How many games against which opponent- pool do you need to get your 100 Elo difference, Jouni?
Or do you (as at the moment is usus) simply take selfplay-Elo for granted?
Matches against SF 11 or against SF dev. before NNUE are to me somewhat like "advanced selfplay", isnt' it?
You can combine several test suites, if a single one isn't enough statistical significance for you, like e.g Ferdinand Mosca does:
http://talkchess.com/forum3/viewtopic.p ... 57#p854457
Add HTC, Eret and maybe STS too, I guess you'll still be faster in expressing statistical signifikant differences then in ordinary rating- list- Elo with standard hardware- TC, openings and a mixed pool of opponents, of course including some LC0- like engines too.
Error is always to see necessity to convert differences in test suites to "standard" Elo, whatever this term might mean nowadays. Who compares Elo of human players to Eng-Eng-Elo or to corr.- chess Elo?

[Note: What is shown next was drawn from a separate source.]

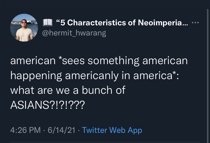This screenshot has width=210, height=143.
Task: Click the word "happening" in the tweet
Action: coord(36,76)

Are you sure you can reproduce and compare your 100 Elo at TCEC? With an error- bar smaller than the performance- difference? Or come into an confidence- interval of 95% to any standard rating- list- Elo with your estimated 100?
Testsuite- differences are measurements of their own like selfplay- Elo or TCEC- Elo or rating- list- Elo are. One thing is true for all of these measurements: playing strength is always position- dependent, Eng-Eng- Matches are nothing else but played out testsuites neither, testsuites of (opening- ) test positions as well as other testsuites.
If you let play out from very short openings (of some reason for normal chess) or the starting position itself bookless, draw- death of modern computerchess will kill your 100 Elo from any hardware- TC of modern hardware and let's say 30'+5" upwards even at advanced selfplay, so what?